▸ Work instructions: Output the stretch of the listing from the line containing "Logga in (2, 91)" through the end of the listing as a Markdown table with the columns Row and Entry. Number each line in Row, put the line itself in Entry, and leave out any blank lines.

[Stored data entries]

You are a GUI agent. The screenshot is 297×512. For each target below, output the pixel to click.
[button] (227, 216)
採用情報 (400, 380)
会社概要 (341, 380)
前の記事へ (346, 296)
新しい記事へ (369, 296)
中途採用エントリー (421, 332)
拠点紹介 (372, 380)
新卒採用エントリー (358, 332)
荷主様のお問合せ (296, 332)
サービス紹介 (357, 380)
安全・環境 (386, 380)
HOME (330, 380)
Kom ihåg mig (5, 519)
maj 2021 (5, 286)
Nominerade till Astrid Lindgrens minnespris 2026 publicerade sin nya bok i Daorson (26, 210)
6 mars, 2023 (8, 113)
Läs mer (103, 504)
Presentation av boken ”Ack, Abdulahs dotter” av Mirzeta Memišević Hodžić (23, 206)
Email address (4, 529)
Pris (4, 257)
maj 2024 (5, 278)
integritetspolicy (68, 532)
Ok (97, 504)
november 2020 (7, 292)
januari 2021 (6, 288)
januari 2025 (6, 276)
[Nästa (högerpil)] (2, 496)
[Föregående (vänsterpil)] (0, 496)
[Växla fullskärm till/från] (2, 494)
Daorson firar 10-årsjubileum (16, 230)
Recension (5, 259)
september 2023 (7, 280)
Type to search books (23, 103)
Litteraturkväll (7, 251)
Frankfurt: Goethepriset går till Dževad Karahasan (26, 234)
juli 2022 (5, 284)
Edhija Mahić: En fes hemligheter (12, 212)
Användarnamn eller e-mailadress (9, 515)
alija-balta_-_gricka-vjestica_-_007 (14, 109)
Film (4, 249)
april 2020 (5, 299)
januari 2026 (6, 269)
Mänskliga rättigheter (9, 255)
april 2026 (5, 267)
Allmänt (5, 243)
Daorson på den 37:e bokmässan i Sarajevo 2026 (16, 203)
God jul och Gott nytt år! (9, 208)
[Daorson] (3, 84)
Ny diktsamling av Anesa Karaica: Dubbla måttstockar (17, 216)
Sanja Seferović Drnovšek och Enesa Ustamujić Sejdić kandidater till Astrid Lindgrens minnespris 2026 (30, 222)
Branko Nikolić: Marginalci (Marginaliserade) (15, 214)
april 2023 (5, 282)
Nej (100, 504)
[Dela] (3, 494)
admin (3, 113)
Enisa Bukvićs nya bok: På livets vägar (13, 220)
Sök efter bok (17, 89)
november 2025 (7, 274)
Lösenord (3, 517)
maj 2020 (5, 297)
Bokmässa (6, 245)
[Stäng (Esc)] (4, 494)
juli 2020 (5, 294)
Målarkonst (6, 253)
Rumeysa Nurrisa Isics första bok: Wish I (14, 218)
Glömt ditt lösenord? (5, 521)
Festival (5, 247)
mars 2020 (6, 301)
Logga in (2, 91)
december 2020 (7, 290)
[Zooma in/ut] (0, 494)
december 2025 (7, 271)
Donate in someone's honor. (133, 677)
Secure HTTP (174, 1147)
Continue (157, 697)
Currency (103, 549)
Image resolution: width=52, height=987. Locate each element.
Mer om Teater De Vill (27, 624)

▸ Solution:
| Row | Entry |
|---|---|
| 1 | Logga in (2, 91) |
| 2 | december 2020 (7, 290) |
| 3 | [Zooma in/ut] (0, 494) |
| 4 | december 2025 (7, 271) |
| 5 | Donate in someone's honor. (133, 677) |
| 6 | Secure HTTP (174, 1147) |
| 7 | Continue (157, 697) |
| 8 | Currency (103, 549) |
| 9 | Image resolution: width=52, height=987. Locate each element. |
| 10 | Mer om Teater De Vill (27, 624) |